## REQUIREMENT
Every line of the entries that holds the word "Source" is to be copied.
━━━━━━
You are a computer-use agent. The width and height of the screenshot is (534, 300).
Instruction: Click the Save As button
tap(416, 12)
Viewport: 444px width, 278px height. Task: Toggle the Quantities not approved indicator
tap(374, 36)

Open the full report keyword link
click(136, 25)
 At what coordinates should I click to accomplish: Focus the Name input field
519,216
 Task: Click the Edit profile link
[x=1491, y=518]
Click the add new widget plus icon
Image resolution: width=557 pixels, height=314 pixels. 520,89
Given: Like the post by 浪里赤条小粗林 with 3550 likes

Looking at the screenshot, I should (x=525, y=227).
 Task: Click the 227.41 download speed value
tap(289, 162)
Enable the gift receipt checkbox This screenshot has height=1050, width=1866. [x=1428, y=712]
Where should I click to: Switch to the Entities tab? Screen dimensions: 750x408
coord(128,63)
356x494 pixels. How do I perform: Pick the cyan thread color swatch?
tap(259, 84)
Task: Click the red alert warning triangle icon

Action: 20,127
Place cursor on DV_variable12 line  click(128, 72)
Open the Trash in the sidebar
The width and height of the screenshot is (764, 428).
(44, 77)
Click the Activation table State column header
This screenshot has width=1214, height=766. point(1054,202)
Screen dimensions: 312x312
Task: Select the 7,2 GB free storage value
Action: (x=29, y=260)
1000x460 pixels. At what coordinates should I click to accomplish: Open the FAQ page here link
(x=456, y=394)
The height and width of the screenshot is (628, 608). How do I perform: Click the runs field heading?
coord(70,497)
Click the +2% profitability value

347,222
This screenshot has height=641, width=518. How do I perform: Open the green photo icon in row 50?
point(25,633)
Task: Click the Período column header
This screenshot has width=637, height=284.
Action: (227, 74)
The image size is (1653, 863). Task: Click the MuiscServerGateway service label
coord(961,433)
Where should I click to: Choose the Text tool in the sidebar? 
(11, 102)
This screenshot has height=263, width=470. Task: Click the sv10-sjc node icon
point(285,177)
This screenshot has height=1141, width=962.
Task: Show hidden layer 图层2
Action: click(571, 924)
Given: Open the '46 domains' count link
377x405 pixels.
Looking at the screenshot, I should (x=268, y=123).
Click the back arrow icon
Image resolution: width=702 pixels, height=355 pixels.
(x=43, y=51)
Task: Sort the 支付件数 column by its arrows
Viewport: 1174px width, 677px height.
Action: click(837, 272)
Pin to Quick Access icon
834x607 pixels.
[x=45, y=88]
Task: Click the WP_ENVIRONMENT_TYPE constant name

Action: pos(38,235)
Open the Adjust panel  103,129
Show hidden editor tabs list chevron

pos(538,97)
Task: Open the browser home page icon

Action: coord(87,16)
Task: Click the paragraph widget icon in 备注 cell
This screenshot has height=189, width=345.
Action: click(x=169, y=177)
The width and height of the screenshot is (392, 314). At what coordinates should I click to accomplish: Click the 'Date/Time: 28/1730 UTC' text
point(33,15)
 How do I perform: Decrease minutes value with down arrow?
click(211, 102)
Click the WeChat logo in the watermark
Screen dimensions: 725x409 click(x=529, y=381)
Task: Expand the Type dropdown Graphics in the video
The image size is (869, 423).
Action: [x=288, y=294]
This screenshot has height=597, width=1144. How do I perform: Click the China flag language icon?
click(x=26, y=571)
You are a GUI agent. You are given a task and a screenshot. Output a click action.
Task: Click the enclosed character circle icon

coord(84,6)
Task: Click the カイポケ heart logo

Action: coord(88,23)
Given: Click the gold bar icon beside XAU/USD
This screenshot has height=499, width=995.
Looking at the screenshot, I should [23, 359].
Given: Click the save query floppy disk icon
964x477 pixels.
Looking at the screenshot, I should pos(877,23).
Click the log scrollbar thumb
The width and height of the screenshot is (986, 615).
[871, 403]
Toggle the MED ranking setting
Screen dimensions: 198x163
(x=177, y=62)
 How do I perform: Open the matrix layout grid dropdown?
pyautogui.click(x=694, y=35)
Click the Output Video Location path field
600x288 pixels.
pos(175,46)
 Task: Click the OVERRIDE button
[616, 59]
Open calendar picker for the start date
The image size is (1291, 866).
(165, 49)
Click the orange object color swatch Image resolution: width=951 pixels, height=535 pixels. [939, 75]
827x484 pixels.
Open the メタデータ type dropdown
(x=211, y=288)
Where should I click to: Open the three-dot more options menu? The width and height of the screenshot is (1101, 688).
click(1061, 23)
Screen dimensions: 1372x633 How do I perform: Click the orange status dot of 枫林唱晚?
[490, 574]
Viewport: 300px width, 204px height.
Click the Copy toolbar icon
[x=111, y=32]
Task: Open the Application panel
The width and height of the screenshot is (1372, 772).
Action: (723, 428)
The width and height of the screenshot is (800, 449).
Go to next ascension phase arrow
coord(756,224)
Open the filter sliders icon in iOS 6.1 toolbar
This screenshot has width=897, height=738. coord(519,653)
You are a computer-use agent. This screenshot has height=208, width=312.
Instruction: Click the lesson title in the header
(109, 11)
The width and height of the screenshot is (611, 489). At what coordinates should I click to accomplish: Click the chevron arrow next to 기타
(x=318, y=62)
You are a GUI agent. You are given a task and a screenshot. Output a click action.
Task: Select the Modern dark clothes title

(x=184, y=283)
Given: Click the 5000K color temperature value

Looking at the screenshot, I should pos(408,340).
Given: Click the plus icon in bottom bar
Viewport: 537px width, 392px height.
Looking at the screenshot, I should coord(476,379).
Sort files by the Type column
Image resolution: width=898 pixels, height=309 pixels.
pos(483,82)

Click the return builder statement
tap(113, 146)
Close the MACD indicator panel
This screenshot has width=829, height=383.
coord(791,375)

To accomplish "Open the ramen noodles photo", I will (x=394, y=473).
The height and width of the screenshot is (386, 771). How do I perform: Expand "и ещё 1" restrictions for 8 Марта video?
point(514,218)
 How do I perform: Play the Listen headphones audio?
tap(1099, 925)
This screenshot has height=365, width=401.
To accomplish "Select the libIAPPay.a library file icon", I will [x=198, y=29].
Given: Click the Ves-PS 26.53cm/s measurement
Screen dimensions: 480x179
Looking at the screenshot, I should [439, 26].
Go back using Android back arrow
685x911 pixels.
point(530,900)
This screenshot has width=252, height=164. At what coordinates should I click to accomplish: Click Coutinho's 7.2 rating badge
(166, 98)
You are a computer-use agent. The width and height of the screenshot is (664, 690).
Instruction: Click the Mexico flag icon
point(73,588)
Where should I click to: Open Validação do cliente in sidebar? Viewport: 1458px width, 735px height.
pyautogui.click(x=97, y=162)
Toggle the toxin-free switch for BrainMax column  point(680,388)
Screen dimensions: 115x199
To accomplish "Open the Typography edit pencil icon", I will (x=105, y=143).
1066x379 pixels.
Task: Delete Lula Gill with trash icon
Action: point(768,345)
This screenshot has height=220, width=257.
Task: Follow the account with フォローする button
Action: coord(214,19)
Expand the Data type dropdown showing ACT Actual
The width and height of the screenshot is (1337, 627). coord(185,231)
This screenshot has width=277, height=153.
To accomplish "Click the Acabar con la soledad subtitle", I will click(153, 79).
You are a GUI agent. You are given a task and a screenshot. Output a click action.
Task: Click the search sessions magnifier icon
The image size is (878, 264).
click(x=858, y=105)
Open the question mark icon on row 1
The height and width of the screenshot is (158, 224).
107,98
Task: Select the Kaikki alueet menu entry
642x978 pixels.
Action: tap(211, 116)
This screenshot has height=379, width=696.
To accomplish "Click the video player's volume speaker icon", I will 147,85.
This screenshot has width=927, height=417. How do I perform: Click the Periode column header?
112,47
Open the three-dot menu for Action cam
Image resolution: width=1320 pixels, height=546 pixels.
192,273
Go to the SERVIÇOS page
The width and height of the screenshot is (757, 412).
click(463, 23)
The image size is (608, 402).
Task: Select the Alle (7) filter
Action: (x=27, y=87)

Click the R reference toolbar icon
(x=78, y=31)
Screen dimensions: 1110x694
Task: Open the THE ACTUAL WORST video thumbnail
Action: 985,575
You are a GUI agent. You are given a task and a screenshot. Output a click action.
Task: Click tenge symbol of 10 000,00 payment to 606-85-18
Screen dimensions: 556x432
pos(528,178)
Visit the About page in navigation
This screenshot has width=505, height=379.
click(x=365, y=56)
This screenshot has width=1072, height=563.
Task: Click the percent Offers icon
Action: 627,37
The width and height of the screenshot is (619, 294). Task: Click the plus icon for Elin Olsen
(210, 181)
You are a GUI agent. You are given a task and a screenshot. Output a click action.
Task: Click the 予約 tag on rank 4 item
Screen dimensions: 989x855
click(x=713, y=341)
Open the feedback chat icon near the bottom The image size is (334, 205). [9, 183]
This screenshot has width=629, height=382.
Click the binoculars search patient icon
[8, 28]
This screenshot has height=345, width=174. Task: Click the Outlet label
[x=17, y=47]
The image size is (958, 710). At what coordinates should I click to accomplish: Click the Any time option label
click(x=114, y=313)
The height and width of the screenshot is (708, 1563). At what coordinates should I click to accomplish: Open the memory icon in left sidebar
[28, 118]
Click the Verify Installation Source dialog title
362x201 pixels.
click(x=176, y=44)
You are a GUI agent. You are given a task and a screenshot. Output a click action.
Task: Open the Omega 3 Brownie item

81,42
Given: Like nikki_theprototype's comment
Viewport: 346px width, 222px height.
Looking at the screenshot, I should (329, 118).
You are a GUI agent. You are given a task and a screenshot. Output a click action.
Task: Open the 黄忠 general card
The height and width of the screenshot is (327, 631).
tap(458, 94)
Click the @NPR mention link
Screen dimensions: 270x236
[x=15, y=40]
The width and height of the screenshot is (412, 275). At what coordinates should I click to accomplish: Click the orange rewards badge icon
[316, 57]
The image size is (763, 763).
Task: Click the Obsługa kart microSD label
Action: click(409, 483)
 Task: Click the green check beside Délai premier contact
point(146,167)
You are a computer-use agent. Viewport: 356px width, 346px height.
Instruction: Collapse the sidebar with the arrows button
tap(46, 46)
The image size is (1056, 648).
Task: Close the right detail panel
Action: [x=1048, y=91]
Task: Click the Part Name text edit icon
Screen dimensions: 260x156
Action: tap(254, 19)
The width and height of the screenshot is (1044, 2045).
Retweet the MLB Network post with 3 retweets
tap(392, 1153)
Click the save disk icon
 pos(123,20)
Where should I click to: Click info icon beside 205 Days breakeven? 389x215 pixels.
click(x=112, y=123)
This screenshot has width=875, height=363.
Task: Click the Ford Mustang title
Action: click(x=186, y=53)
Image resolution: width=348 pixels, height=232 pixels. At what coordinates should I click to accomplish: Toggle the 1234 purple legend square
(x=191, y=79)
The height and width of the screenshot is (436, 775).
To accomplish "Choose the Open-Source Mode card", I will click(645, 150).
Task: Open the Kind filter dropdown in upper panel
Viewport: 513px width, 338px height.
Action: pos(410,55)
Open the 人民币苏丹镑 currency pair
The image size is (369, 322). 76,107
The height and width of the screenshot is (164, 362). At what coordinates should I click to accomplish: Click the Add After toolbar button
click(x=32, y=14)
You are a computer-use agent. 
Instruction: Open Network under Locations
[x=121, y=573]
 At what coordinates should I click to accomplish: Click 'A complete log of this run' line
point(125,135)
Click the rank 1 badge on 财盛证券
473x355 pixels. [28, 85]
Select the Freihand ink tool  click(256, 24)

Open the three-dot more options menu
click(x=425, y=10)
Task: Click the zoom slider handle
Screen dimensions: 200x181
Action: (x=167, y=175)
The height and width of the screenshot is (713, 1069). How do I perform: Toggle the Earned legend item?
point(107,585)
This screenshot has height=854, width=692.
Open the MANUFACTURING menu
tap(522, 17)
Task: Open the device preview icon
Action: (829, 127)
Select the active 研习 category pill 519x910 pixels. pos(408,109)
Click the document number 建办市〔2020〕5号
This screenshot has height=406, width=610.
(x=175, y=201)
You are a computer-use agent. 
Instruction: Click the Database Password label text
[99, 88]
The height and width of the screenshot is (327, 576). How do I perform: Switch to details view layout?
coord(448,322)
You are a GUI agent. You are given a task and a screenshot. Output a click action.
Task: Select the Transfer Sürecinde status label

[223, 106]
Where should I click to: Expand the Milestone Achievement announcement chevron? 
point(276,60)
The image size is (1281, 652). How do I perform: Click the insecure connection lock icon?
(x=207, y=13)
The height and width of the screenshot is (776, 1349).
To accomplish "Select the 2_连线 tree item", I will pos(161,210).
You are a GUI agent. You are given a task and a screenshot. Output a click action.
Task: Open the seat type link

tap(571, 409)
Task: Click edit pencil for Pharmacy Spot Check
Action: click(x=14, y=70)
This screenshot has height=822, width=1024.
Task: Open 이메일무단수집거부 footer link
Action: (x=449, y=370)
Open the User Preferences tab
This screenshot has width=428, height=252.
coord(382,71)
━━━━━━
## SOLUTION FOR THIS TASK
Click the Verify Installation Source dialog title
To accomplish "Choose the Open-Source Mode card", I will click(645, 150).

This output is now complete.